Exclusif: Plus de deux mois après l’attaque chimique près de Damas, le président Obama n’a toujours pas publié de preuves pour étayer ses allégations accusant le gouvernement syrien. Mais le New York Times a considéré ces accusations comme des faits simples, une répétition de la préparation à l’invasion de l’Irak, rapporte Robert Parry.
Par Robert Parry
Avec la bénédiction du New York Times, l’administration Obama a réussi à cimenter une idée reçue douteuse sur l’utilisation présumée d’armes chimiques par le gouvernement syrien le 21 août dernier, sans présenter la moindre preuve réelle.
Dans un histoire en première page co-écrit par Michael R. Gordon, qui a également co-écrit le tristement célèbre article sur le « tube en aluminium » accusant faussement l'Irak de construire des centrifugeuses nucléaires en 2002, le Times a inclus dans son scénario les allégations américaines sur l'utilisation d'armes chimiques par la Syrie comme des faits simples, et non comme des faits. un point sérieusement contesté.
Le Times a rapporté mercredi que le Département d’État avait averti la Maison Blanche en juin que les responsables syriens verraient dans l’inaction face aux premiers incidents liés aux armes chimiques que le gouvernement américain imputait également au gouvernement syrien comme un « feu vert pour la poursuite de l’utilisation d’armes chimiques ». Le Times a ensuite écrit que l'avertissement du Département d'État « s'est révélé prophétique. Une attaque dévastatrice au gaz toxique le 21 août a tué des centaines de civils.
L’histoire continue dans cette veine, acceptant comme un fait incontestable que le gouvernement syrien était derrière l’attaque du 21 août contre une banlieue de Damas, malgré les doutes importants parmi les analystes indépendants, les inspecteurs de l’ONU et, m’a-t-on dit, les analystes du renseignement américain.
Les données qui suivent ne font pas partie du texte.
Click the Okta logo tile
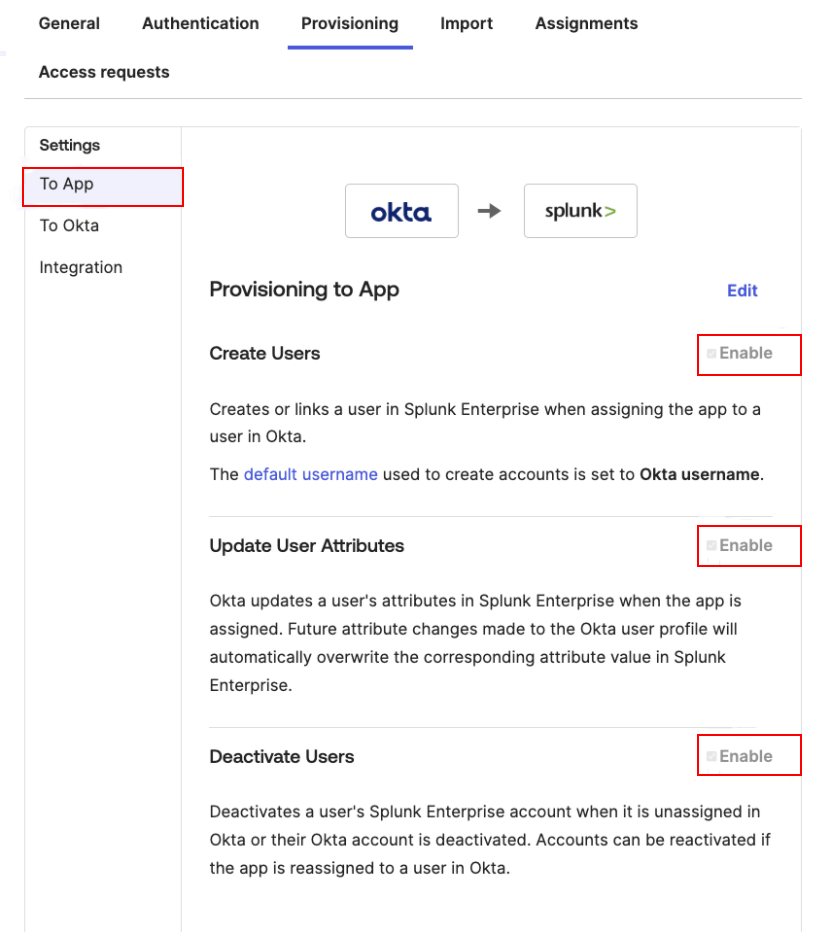Screen dimensions: 822x932 pyautogui.click(x=401, y=211)
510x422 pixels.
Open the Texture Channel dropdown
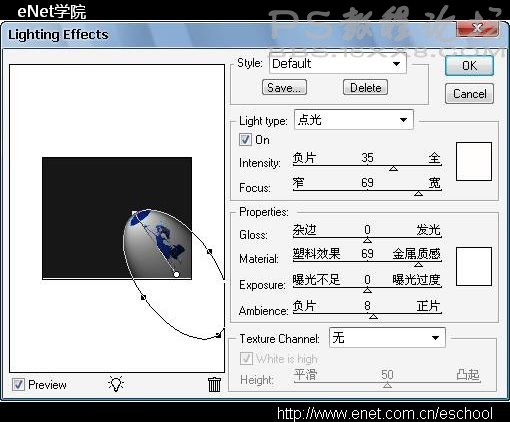(387, 338)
En effet, l’absence de consensus signalée au sein de la communauté du renseignement américain aide à expliquer pourquoi une « évaluation gouvernementale » américaine de quatre pages sur l’incident a été publiée le 30 août non pas par le directeur du renseignement national mais par le bureau de presse de la Maison Blanche et a été vantée. pas par le DNI mais par le secrétaire d'État John Kerry. Le livre blanc du gouvernement américain ne contient aucune preuve pour étayer ses affirmations accusant le gouvernement du président Bashar al-Assad.
Bien que l'incident du 21 août ait placé les États-Unis au bord d'une nouvelle guerre au Moyen-Orient, l'administration Obama a refusé au cours des deux derniers mois de divulguer les preuves qu'elle prétend détenir, telles que des interceptions de communications, des images de lancements de fusées ou même des la base de son décompte précis, « 1,429 XNUMX », des personnes qui auraient été tuées par le gaz Sarin.
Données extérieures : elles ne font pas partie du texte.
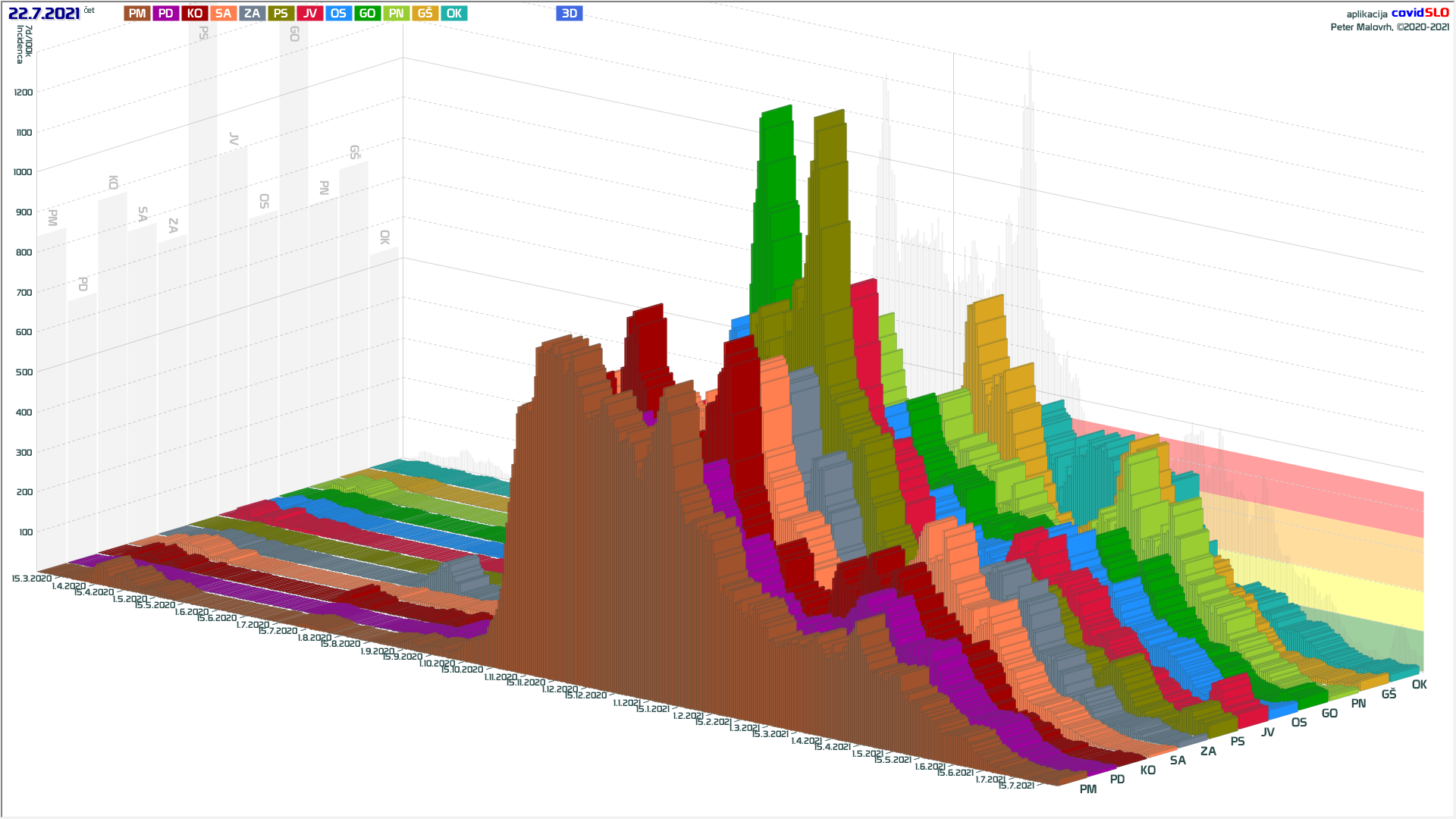
Task: Toggle the teal OK region button
Action: (453, 14)
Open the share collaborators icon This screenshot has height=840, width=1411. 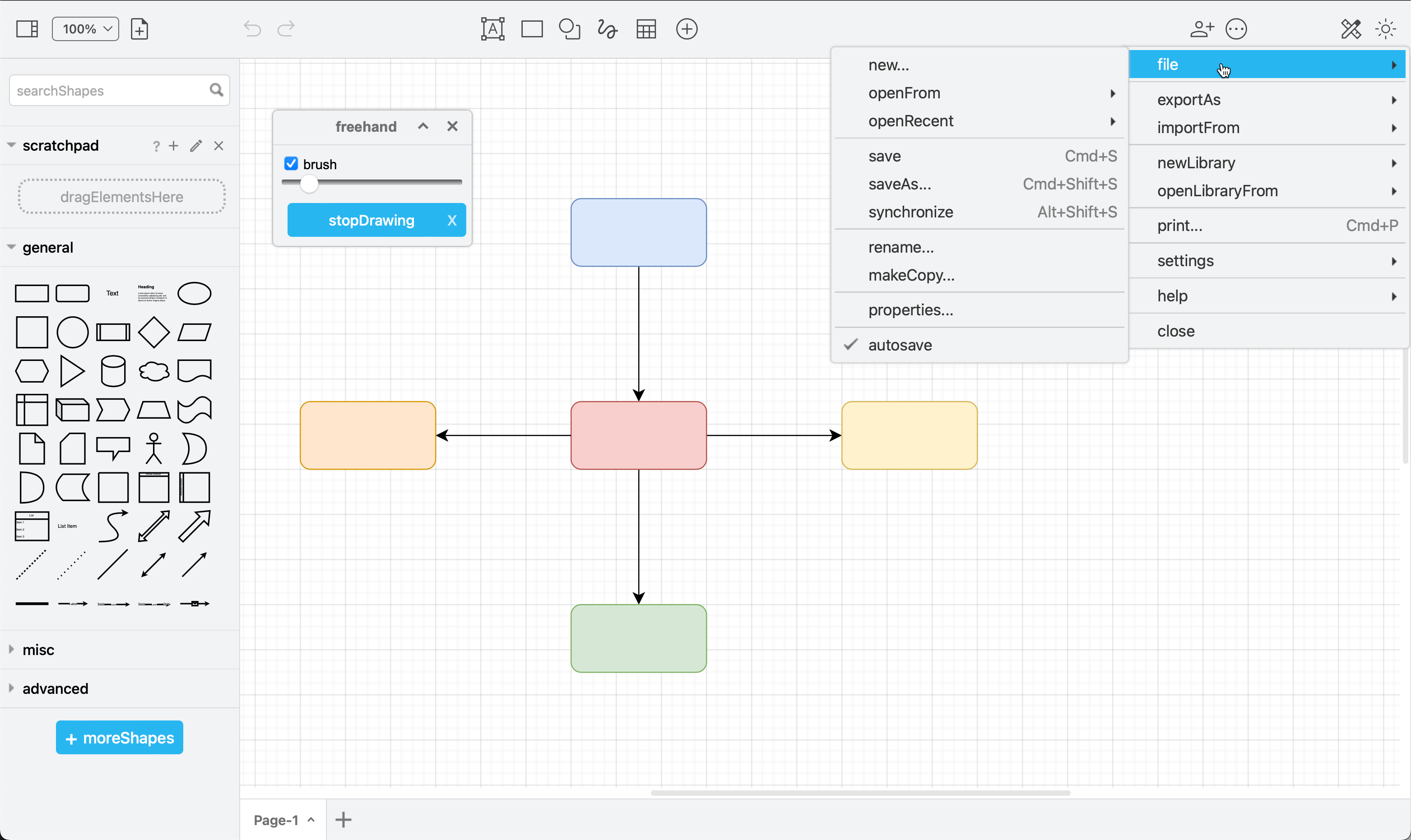1201,29
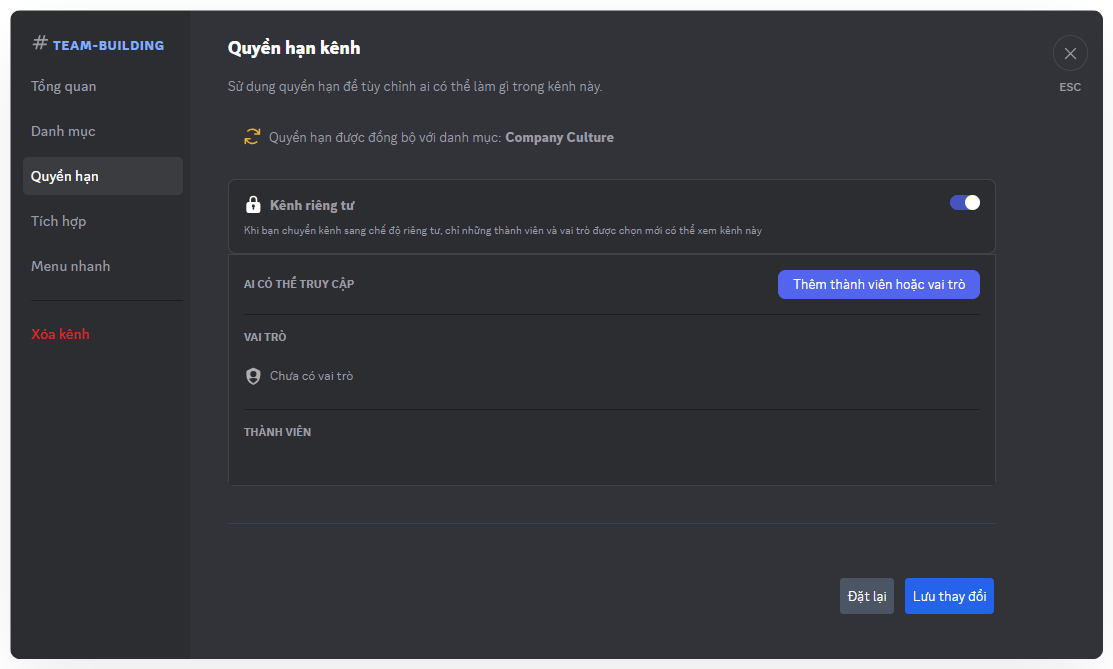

Le gouvernement américain a même refusé à un membre du Congrès américain, le représentant Alan Grayson, démocrate de Floride, l'accès aux prétendues preuves étayant la demande du président Barack Obama d'autorisation de recourir à la force contre la Syrie, une proposition qui est maintenant en suspens en attendant que la Syrie se conforme aux accords russes. plan visant à détruire le stock syrien d'armes chimiques.
Grayson, qui a publiquement interrogé pourquoi l'administration insiste pour retenir ses preuves, a été informé par la commission du renseignement de la Chambre des représentants qu'il ne serait pas autorisé à examiner les renseignements parce qu'il a prononcé un discours sans rapport citant des tableaux publiés sur l'espionnage de la National Security Agency qui ont été divulgués par un ancien sous-traitant de la NSA. Edward Snowden.
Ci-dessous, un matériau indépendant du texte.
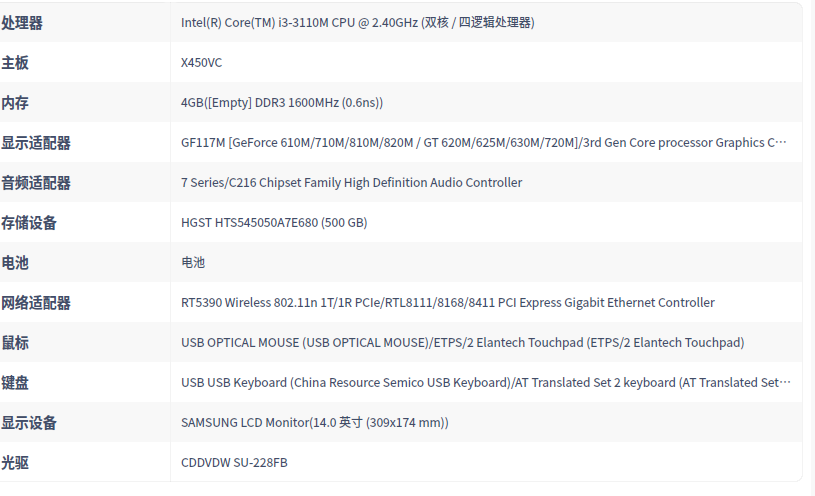This screenshot has height=496, width=815.
Task: Select the SAMSUNG LCD Monitor value
Action: (315, 423)
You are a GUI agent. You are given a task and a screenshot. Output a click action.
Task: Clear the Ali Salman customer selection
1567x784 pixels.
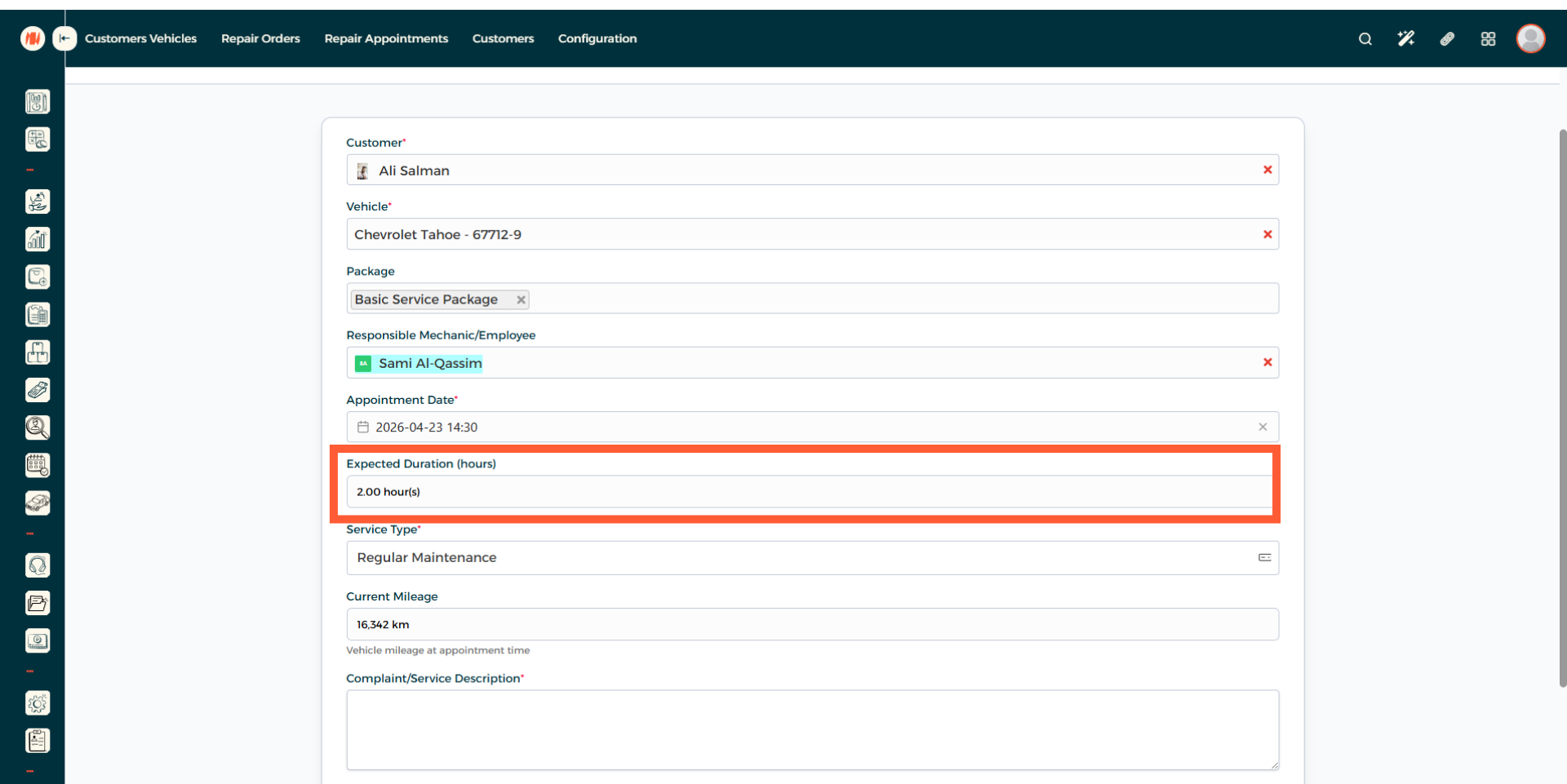coord(1267,170)
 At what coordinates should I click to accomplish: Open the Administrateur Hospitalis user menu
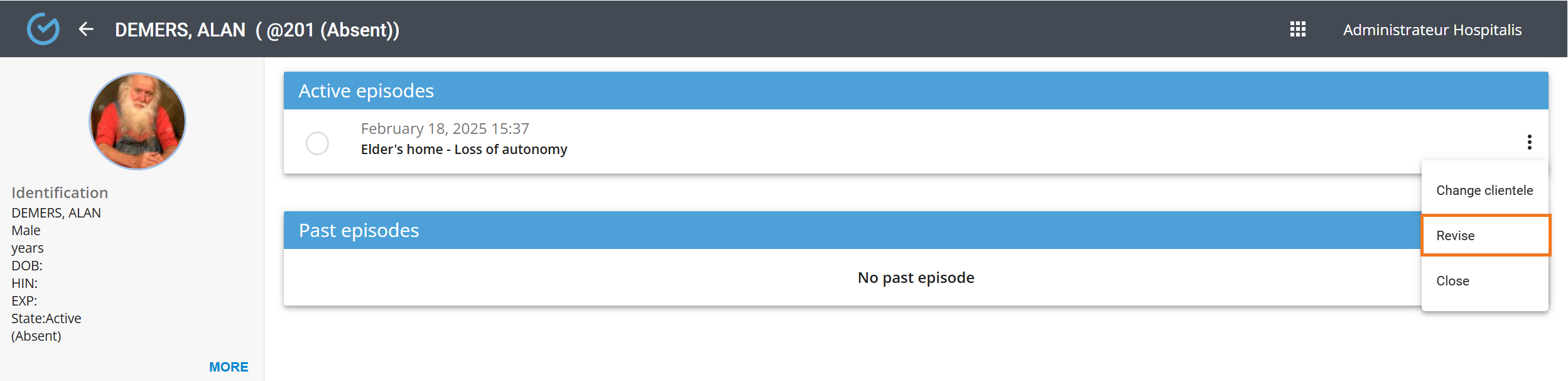(x=1432, y=30)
Le président du comité, le représentant Mike Rogers, républicain du Michigan, a également justifié ce refus, en partie parce que la demande d'Obama de recourir à la force n'est pas actuellement devant la Chambre. Selon un article dans Politico, Rogers a déclaré que les demandes d'examen des informations du renseignement sont mises en balance avec « la sensibilité de l'information recherchée pour la défense nationale ou la conduite confidentielle des relations extérieures des États-Unis, la probabilité qu'elle soit divulguée directement ou indirectement [et] l'intérêt juridictionnel de le membre qui en fait la demande.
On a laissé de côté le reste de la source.